» Source passage
========================
November 07, 2006
The Sordid Desperation of CNN
Obsessive viewers of the idiot box undoubtedly recognize that some 24-hour cable news networks have faired better than others in recent years. Well, if by “some” you mean Fox News. And by “others” you mean all the others.
Yes, a mere gander at cable ratings attests that Roger Ailes and Co. have outshone the cable news competition. In comparison with “The O’Reilly Factor,” the programs on, say, MSNBC might as well be broadcast on C-SPAN. Hey, at least C-SPAN is intermittently entertaining.
That’s more than you can say for the flagrantly un-viewable Jim Cramer. That screeching, hunched-over bag of garbage.
But surely the rise of Fox News has troubled no one so much as the folks at CNN, the erstwhile leader in cable news hackery. If this sorry excuse for a television network were half as entertaining as whilom owner Ted Turner, perhaps a few Americans would watch it. (Of course this might mean that CNN, like Ted Turner, would be an anti-Semitic lunatic, but them’s the breaks.)
We mention this, dear reader, because one of the senior editors here at “The Hatemonger’s Quarterly”—let’s just call him “Chip”—took in a rather surprising moment of television on CNN the other day, and it quite troubled him. No, Wolf Blitzer’s pants didn’t fall down to the accompaniment of a slide whistle, or anything like that. But it was shocking nonetheless.
In one particular on-air segment on CNN, Wolf Blitzer, chock-a-block with pseudo-gravitas as usual, turned things over to someone named Jack Cafferty. Until then, dear reader, we thought that Jack Cafferty was the leader of the Beaver Brown Band. (You remember them: The unthinking man’s John Cougar.) Yet it turns out that he’s an unpleasant color-commentator-like anchorman at CNN.
========================
» Stored entries
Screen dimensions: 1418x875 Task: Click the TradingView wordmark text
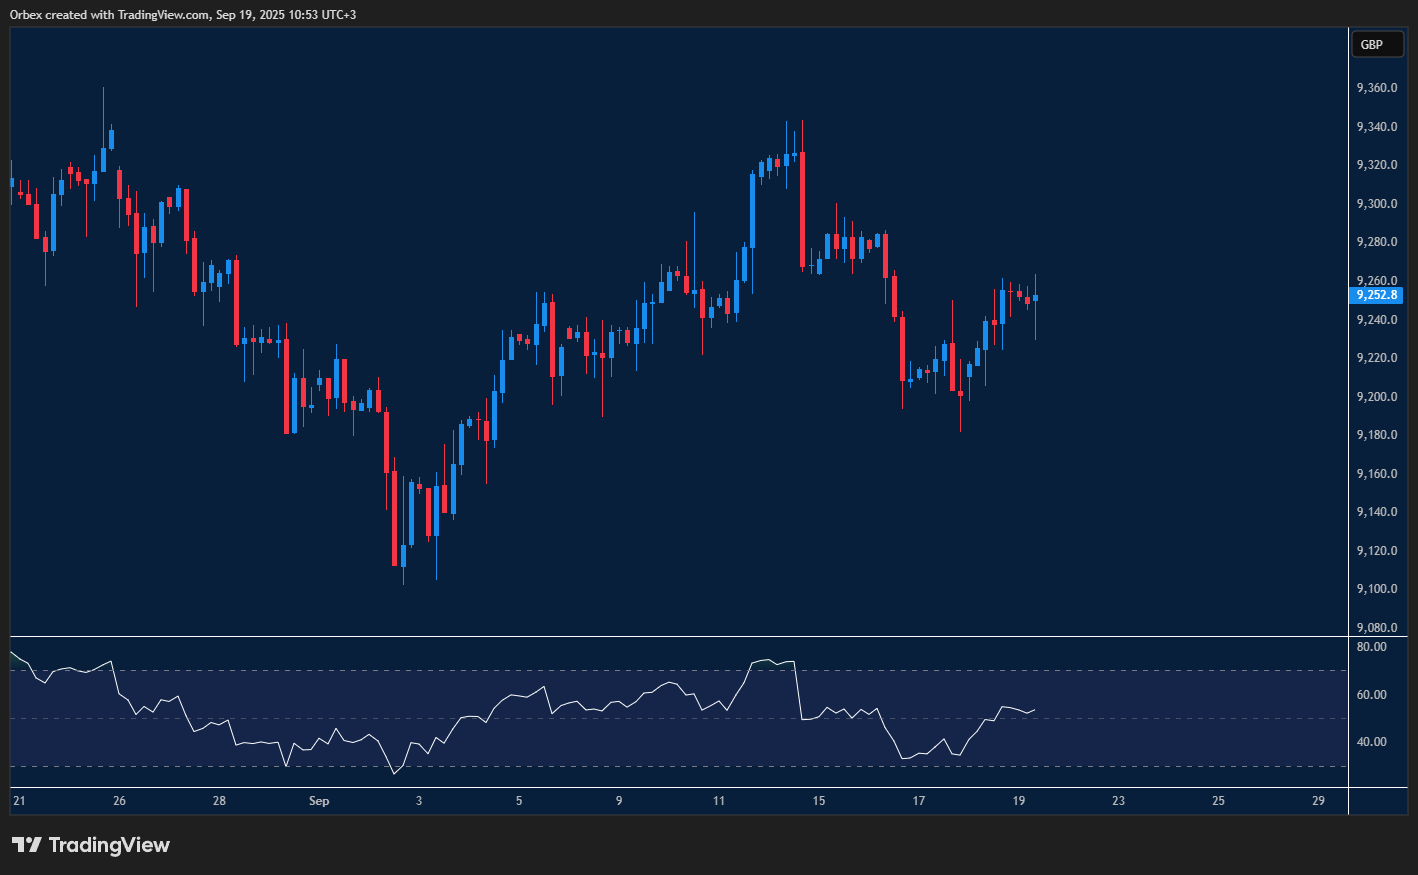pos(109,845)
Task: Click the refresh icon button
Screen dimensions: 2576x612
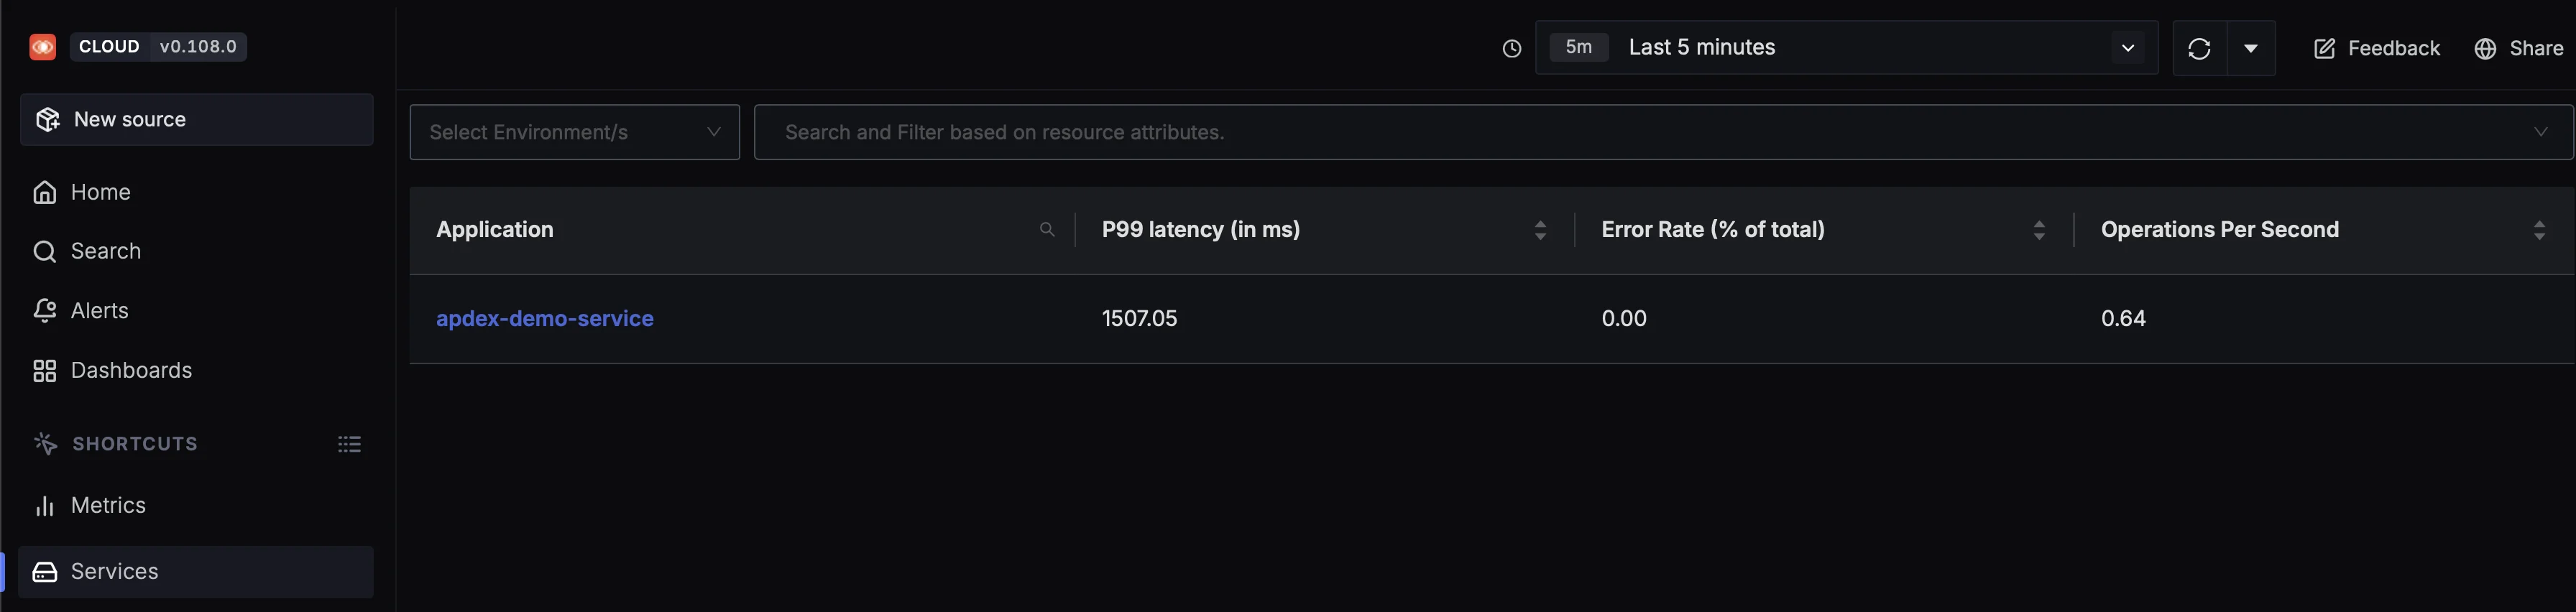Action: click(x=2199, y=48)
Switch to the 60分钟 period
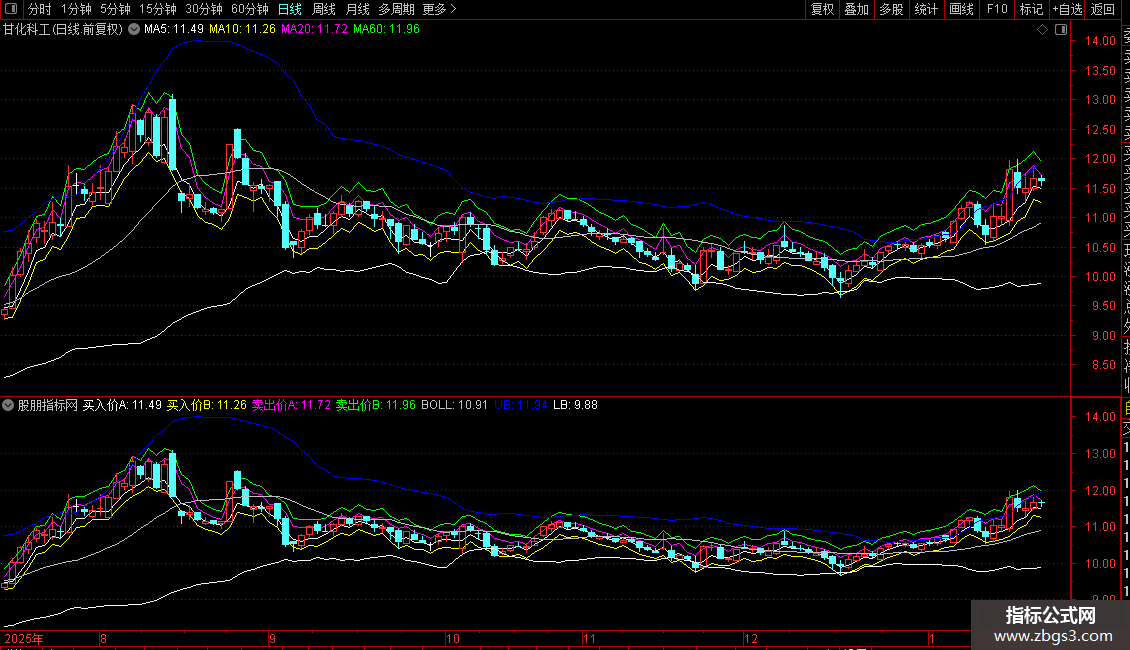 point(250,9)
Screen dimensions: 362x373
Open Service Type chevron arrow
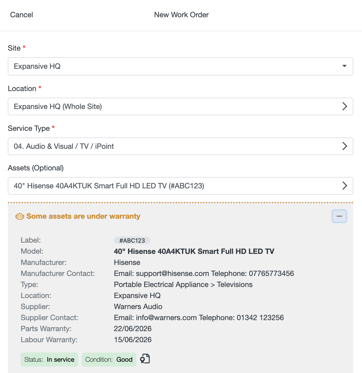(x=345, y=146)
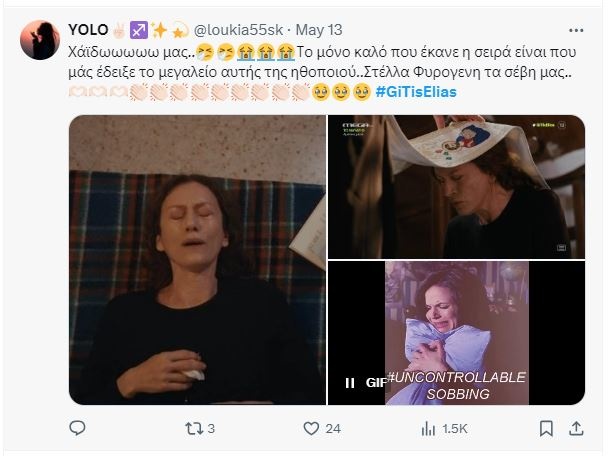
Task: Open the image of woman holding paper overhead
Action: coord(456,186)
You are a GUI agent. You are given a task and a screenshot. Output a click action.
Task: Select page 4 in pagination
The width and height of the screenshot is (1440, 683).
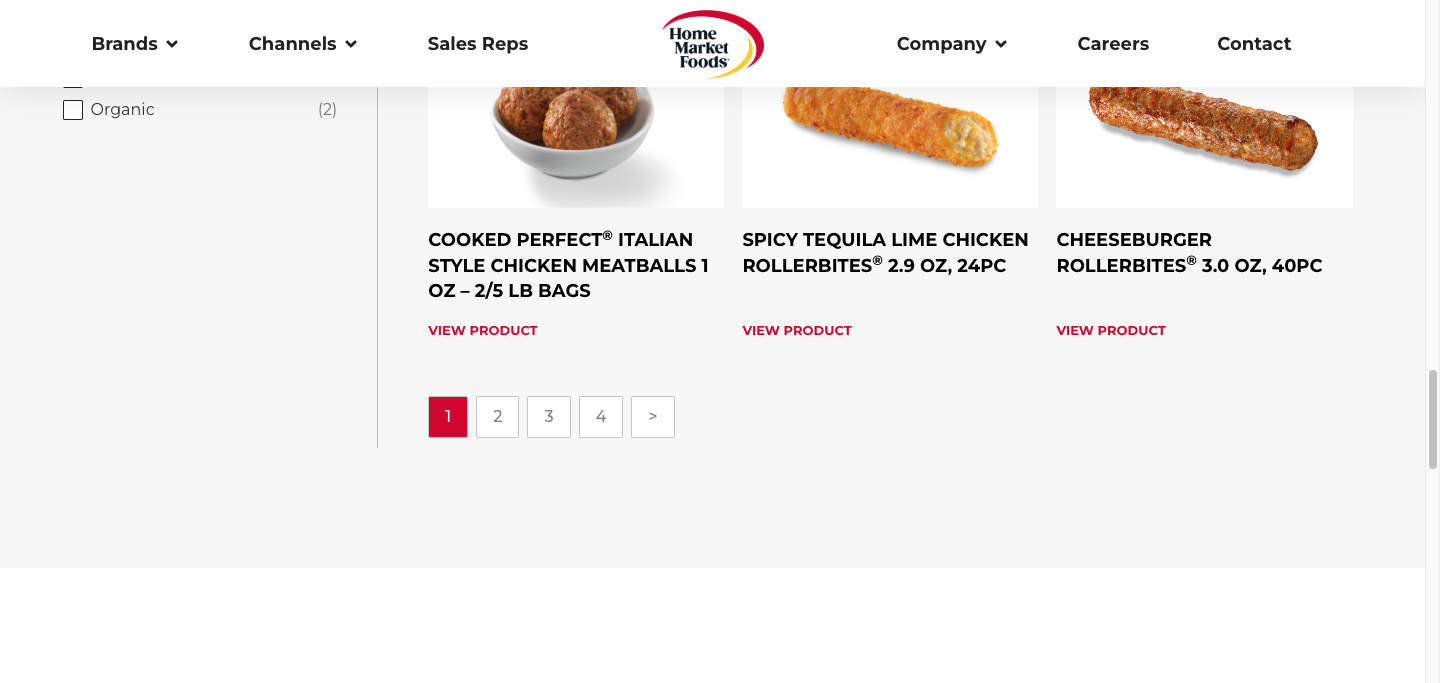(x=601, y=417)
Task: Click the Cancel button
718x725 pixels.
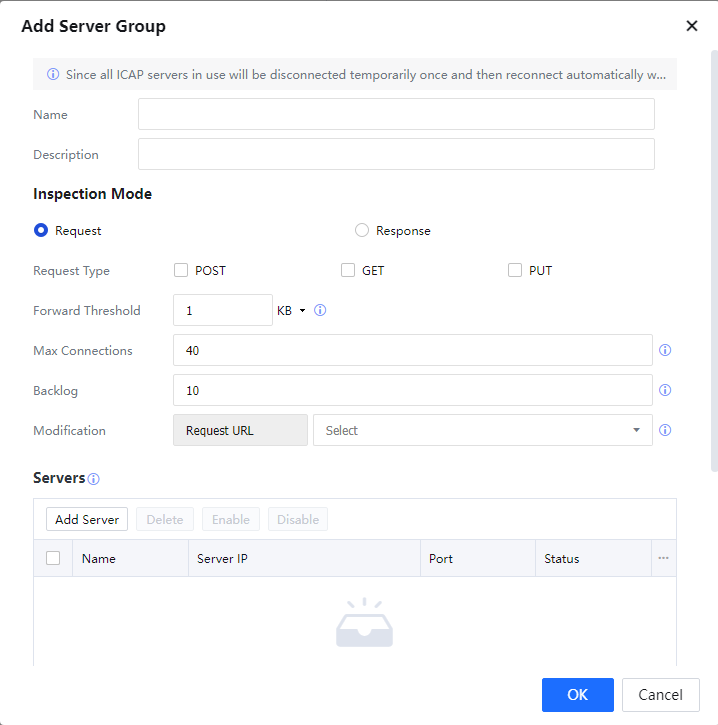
========================
» Goal of the exercise
Revise the commentary on CNN from "That’s more than" up to and including "was shocking nonetheless.", putting "punditry" in place of "hackery".

» Result below
That’s more than you can say for the flagrantly un-viewable Jim Cramer. That screeching, hunched-over bag of garbage.
But surely the rise of Fox News has troubled no one so much as the folks at CNN, the erstwhile leader in cable news punditry. If this sorry excuse for a television network were half as entertaining as whilom owner Ted Turner, perhaps a few Americans would watch it. (Of course this might mean that CNN, like Ted Turner, would be an anti-Semitic lunatic, but them’s the breaks.)
We mention this, dear reader, because one of the senior editors here at “The Hatemonger’s Quarterly”—let’s just call him “Chip”—took in a rather surprising moment of television on CNN the other day, and it quite troubled him. No, Wolf Blitzer’s pants didn’t fall down to the accompaniment of a slide whistle, or anything like that. But it was shocking nonetheless.